Distance from VOR Formulas

[GogglesPisano]

Does anyone have the formulas to solve these:

1) Bearing pointer moves from 5 degrees in front of wing to 5 degrees behind in 8 minutes. Speed is 360kts. How far are you from station?

2) Wind is 360 at 50. What heading wll you fly to track inbound on the 270 radial?

3) You are on the 090 radial 20 DME. What heading would you fly to go direct to the 190 radial 60 DME fix?

Thanks

 

[AC560]

1) Bearing pointer moves from 5 degrees in front of wing to 5 degrees behind in 8 minutes. Speed is 360kts. How far are you from station?

Minutes to VOR = 480 seconds (time for change) / 10 (degree of change) = 48 mins
GS is 6 NM's a min = 288 NM to station.

Do I win a prize?

 

[Grey Ghost]

who cares????

 

[GogglesPisano]

who cares????

A certain major airline.

 

[gnvav8r]

2) Wind is 360 at 50. What heading wll you fly to track inbound on the 270 radial?

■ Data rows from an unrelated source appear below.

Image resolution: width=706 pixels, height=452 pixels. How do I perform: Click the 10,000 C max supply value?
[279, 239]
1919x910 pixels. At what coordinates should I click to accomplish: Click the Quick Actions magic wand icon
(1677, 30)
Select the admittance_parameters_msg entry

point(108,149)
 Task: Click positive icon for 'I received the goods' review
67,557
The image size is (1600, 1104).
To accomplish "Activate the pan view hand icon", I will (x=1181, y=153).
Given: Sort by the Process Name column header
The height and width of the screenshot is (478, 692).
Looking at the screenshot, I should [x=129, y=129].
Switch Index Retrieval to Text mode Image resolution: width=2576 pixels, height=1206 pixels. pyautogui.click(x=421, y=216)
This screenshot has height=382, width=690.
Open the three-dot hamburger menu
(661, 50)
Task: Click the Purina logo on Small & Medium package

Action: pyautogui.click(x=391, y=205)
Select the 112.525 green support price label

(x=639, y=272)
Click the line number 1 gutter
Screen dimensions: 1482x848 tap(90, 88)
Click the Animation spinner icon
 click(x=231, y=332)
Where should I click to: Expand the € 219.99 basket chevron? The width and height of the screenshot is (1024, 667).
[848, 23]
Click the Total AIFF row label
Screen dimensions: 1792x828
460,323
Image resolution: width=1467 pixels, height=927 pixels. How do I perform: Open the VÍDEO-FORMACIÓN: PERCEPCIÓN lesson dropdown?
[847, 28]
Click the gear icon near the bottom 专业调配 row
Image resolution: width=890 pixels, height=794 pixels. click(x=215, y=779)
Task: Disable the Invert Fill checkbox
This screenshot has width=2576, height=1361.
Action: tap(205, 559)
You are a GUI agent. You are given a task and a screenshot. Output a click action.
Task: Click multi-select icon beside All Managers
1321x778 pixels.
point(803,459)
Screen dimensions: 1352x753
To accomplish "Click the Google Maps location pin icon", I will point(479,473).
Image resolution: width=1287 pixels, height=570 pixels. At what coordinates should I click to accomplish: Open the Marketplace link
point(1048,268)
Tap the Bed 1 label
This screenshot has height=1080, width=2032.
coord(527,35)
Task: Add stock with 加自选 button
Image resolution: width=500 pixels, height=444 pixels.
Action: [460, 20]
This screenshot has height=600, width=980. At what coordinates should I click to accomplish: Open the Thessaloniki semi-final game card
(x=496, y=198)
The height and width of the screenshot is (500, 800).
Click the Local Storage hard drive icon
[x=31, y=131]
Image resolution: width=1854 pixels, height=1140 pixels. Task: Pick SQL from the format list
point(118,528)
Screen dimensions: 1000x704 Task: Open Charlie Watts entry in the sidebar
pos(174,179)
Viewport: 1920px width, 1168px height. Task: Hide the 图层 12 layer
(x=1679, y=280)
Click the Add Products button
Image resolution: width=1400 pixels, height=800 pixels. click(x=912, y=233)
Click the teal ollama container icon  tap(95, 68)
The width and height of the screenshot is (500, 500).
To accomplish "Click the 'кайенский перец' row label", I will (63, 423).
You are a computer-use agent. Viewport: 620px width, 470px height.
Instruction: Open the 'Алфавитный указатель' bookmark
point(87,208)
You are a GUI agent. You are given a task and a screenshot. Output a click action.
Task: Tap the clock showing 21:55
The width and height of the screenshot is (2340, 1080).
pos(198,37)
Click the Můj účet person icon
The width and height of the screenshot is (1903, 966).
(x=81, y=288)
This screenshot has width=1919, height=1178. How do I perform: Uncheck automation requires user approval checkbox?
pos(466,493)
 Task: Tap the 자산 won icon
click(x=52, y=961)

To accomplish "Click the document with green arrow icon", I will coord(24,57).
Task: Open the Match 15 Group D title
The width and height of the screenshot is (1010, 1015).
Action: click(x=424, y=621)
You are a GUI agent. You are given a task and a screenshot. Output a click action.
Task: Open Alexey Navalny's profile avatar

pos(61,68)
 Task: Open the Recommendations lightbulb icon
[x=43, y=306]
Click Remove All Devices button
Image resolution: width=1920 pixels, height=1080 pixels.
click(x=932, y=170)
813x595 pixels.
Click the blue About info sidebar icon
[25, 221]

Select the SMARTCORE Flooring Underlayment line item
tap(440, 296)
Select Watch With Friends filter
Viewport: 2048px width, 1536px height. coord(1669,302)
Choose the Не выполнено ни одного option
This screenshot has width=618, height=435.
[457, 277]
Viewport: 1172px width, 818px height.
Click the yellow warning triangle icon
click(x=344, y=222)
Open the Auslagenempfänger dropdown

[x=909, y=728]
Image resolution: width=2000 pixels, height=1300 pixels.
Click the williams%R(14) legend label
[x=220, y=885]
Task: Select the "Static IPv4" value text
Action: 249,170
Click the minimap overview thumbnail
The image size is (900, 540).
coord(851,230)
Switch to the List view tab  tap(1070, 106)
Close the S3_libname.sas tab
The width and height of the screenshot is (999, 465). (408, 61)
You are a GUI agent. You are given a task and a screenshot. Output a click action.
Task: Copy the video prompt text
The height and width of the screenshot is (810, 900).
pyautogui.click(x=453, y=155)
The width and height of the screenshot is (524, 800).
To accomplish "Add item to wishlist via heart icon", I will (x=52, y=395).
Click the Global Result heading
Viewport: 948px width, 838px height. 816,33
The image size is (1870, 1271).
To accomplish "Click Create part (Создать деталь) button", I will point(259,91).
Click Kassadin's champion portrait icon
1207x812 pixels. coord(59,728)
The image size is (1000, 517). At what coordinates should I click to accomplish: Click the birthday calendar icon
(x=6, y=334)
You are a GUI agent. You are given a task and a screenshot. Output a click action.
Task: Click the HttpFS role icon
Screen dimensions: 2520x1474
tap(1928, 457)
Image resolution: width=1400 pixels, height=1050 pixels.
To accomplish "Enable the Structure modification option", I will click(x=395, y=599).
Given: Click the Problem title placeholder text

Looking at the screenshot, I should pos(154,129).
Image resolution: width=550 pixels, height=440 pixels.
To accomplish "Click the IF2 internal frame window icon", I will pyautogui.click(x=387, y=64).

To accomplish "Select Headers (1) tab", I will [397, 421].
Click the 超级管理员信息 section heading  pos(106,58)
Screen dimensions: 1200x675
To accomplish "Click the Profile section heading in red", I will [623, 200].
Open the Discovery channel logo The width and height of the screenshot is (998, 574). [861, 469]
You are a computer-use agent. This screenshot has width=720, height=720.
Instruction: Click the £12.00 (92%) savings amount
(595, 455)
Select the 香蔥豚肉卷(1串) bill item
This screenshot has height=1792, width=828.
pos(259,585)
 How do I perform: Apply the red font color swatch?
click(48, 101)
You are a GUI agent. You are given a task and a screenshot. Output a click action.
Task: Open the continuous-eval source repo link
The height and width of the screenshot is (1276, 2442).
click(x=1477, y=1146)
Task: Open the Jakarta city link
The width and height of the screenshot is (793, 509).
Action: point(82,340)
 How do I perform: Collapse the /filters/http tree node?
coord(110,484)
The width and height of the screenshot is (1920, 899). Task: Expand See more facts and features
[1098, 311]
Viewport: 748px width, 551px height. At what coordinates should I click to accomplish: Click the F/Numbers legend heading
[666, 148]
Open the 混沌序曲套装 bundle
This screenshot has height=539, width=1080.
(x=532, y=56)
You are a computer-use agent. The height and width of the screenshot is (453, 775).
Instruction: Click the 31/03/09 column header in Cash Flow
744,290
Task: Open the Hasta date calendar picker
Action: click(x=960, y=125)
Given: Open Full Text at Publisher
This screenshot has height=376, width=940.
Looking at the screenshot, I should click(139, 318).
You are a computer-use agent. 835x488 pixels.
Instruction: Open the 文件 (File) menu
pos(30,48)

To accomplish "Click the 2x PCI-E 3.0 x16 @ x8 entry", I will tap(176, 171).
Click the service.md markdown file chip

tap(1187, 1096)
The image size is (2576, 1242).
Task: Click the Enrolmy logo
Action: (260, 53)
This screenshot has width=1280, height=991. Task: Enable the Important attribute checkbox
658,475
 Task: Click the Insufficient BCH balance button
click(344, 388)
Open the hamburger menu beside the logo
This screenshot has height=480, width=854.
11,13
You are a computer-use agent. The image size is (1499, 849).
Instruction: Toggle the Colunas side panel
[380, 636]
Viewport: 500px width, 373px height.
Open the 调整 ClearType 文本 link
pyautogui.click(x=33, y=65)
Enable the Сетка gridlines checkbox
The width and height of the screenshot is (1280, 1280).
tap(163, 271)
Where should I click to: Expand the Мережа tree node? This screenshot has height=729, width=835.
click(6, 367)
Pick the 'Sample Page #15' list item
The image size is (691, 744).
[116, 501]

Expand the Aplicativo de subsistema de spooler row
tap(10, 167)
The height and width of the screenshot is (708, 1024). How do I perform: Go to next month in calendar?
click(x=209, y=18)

Depends on your TAS. Here's how to figure Crosswinds in your head:

Use the RULE OF SIXTY, which gives the number of nm an angle of 1 deg subtends at 60 nm... Well it should really be the RULE OF FIFTY-SEVEN. You see, a circle 60 nm in radius has a circumference of 2piR = 377 nm. Each degree along that circumference therefore is 377/360 = 1.05 nm. That's a 5% error. Only if pi equals the Biblical value of 3.0 does a degree subtend 1 nm at the circumference. Use 60 when doing it in your head, but when using a whiz wheel, use 57. Figger it out... a circle with 360 nm circumference has a radius of 57 nm. (using the real value of pi). Oddly enough there are FAA test questions on which you will be marked wrong if you use pi = 3.14159

However it's not that hard to divide by 57 in your head. GS/57 = GS/60 + 5%. And 5% is half of 10%. So 120/57 = 2 + 10% or 2 + 0.2. But add in only half of the 0.2. Final result is 2.1 Precisely.... however you often don't need that subtlety.

Back to the problem. Suppose you are trucking along at 150 kts. Alter your course by 1 deg and at the end of an hour you will be 150/57 = 2.6 nm off course. Winds are reported also in kts... so a direct cross wind of 2.6 kts will be nullified by a crab angle of 1 deg. Basically your speed in kts/57 tells you how many kts of crosswind is compensated for by each deg of crab angle. Shooting your approach speed at 140 kts with a 10 kt crosswind? 140/57 = 2.5; each degree of crab will handle 2.5 kts crosswind => need 4 deg of crab.

 

[GogglesPisano]

Thanks guys.

So crab angle required = x-wind component x 60/TAS (or 57/TAS to be more accurate.)

 

[TigerDriver]

thats all well and good for gee whiz interview stuff but I for prefer to fly whatever heading it takes to keep the course centered. I'll do calculus and differential equations on the ground.